This article is the first in a four-part weekly series looking at sex on campus. The articles will be based in large part on anecdotal evidence, asking the question "How do we behave sexually at Tufts, and how aware are we of the risks?" This first article will look at student behavior, while the next three will focus on the ramifications of that behavior.
Everyone has read the obligatory sex pamphlets that list ways to protect oneself and others, and what to do if one ever slips up. STD tests, symptoms, treatments, the morning after pill, adoption, abortion, pre-natal care. How relevant is that to life on campus? Do we use that knowledge? Is our community so insular that we reject most safety precautions out of the belief that "it could never happen to us?"
The college students surveyed appear to rate pregnancy as their greatest sexual fear, above sexual diseases. Many females who the Daily spoke with, all of whom requested to remain anonymous, relied on birth control pills to stay "safe" during sexual intercourse, without a second form of protection against STDs.
"I have been on birth control since the day I graduated from high school," one senior said. "I didn't, however, enforce that he always wore a condom, because it feels better when he doesn't and I was always protected."
"This didn't present a problem until I was recently made startlingly aware of how difficult it is to detect some STDs in men, and have since decided you can never be too careful," she added.
Since then, in all but one case, she has made her partner wear a condom. She shows more foresight than many of her counterparts, though, since each of the three partners she has had were all tested for diseases before becoming involved with her.
One male senior who has had seven partners followed this trend, only using condoms with non-girlfriends, until a scare and a talk with his mom forced him to think more seriously about disease.
"I fear STDs - you never know who your partner is and what they carry," he said. "Knowing there's no cure for AIDS and just how common something like herpes is is a real worry. I hope that I'll be smart enough not to make the drunken mistake of not wearing protection with a random girl again. I got lucky with that one."
He also worries about the emotional side effects of sex. "Emotionally, I hate the baggage some girls bring after sex," he said. "Some just don't see it the same way you do and sometimes will try and make something more out of a one-night stand than there really was."

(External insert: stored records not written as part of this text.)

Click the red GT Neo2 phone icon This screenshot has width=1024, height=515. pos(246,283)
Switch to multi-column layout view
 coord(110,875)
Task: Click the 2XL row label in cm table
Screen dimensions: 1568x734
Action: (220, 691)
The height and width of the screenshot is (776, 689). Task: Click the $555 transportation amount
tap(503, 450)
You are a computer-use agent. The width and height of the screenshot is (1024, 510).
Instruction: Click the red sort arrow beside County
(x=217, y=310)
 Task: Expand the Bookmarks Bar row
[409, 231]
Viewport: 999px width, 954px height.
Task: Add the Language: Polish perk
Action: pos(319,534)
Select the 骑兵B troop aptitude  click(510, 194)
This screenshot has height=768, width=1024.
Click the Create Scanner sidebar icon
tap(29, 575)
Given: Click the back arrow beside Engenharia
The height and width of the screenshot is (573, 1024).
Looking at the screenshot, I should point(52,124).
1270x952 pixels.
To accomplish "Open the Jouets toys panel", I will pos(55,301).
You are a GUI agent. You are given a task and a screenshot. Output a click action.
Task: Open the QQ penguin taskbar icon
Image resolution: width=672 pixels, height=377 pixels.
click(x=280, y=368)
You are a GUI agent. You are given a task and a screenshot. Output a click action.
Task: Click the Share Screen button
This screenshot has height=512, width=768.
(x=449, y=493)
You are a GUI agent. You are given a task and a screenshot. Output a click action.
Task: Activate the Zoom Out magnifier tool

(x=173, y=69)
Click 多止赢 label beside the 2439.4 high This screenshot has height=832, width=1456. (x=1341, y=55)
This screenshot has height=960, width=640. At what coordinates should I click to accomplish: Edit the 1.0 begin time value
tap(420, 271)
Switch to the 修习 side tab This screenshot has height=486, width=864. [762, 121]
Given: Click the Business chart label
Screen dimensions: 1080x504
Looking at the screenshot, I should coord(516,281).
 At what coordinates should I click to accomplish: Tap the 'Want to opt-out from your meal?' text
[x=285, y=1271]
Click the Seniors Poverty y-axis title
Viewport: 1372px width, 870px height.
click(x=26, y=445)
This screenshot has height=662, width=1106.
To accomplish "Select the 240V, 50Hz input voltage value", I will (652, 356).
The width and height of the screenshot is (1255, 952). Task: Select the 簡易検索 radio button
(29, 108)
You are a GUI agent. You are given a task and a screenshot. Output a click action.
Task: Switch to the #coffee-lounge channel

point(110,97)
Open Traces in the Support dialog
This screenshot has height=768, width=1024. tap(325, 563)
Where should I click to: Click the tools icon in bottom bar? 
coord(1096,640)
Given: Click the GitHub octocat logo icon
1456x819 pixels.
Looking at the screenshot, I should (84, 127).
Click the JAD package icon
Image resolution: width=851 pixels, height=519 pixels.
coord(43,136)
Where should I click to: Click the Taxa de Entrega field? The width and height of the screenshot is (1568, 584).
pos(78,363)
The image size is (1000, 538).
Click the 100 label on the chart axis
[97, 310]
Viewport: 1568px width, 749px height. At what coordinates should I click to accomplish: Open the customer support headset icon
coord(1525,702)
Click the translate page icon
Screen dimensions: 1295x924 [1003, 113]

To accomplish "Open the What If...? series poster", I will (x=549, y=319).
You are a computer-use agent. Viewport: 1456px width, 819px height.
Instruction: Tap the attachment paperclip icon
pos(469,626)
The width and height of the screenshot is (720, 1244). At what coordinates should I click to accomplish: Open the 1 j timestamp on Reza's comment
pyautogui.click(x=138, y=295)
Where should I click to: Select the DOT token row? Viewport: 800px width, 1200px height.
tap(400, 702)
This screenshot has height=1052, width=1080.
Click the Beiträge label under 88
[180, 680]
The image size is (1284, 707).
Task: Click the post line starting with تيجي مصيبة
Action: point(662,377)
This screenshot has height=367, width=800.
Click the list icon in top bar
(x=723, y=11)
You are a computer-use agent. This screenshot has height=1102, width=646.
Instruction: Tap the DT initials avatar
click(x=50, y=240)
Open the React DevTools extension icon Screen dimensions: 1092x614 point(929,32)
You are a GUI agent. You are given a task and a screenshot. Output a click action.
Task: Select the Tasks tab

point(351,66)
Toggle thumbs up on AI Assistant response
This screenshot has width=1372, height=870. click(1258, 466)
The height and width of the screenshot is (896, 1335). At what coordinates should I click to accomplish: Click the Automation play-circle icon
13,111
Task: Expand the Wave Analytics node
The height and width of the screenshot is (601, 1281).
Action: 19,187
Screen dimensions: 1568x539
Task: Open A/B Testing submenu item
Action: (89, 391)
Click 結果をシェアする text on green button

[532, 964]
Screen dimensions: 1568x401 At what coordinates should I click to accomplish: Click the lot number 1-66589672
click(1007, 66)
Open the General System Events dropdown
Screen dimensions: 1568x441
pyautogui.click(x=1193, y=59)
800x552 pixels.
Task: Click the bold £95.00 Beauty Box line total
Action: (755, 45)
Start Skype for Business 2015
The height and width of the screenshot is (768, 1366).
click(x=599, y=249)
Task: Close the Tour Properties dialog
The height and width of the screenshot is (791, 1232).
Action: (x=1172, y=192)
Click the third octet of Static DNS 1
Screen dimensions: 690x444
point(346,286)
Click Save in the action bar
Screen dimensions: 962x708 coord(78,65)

Of course, in college, there is no "norm." For every woman who believes she is safe without condoms, there is another who sticks adamantly to their use. "The reality is that this isn't like high school," said one female junior, who has had one sexual partner for a year and a half and uses condoms every time they have sex. "You don't necessarily know everything you think you know about a person. They could have had one partner or 10. Protection is a must even if you think you really know the person."
One male junior tries to be careful, but finds it difficult sometimes. "I try to always use protection, but unfortunately, alcohol sometimes skews my judgment," he said. "I think the biggest fear is getting a girl pregnant, even before an STD, because many STDs are tough to get even if you have unprotected sex, especially HIV."
When asked for further explanation on this theory, he said "apparently from what I have heard, a heterosexual male who has unprotected sex is more unlikely to get an STD than either a female or a homosexual male."
After two months of nagging thoughts, he was tested and came up clean. "I was very mad at myself and I didn't get myself tested for a couple of months because I wanted to monitor the situation," he said. "I got really paranoid so I decided to get tested."
There is more to fear from sex than STDs and pregnancy. One female senior who has had three sexual partners believes that love, more than condoms, is necessary for protection during sex.
"Sex is a personal act that can be dangerous unless you are choosy about your partner," she said. "Being in love makes sex better."
"I'm too scared to have sex without being in love because I don't want to get hurt," she added. "Condoms protect from diseases, but they cannot protect from emotional hurt and attachment that may come from sex."
Another female senior female reiterated those same feelings in describing her choice to lose her virginity. "Pregnancy and disease weren't a worry; it was more how the situation would change after," she said. "How he'd act toward me. Was I giving up some kind of power or something? It's definitely a double standard because I don't think guys worry about that kind of stuff."
One male student cites the lessons from his high school health classes as pervasive when considering sex, although he notes that they have rarely changed his behavior.
"Everyone thinks about pregnancy and STDs because of all the classes we have had to take," he said. "They scare ... you and make you never want to have sex."
Although he said he is not into random sex, he attributes this to the social scene at Tufts as much as his health classes. "The Tufts environment is not conducive to sex," he said. "There's no place where everyone can come together and have fun, save for a few events like Spring Fling, tailgating at Homecoming, and maybe even Fall Fest and Naked Quad Run. Even house parties are always small and get broken up, and it's always the same people."
One senior who has had seven sexual partners has no regrets regarding her sexual history, though its evolution has taught her a lot. "I do think once you find someone you like being with both sexually and emotionally, it takes sex to a higher level and shows you the importance of that bond between two people that you may not have experienced in your prior sexual history," she said.
"I also think it's scary these days with the amount of STD's out there, [including] the ones that protection sometimes doesn't even prevent [such as herpes]," she added. "The only thing you can do is be as careful as possible in terms of protection but realize that in this day and age the percentages are against you."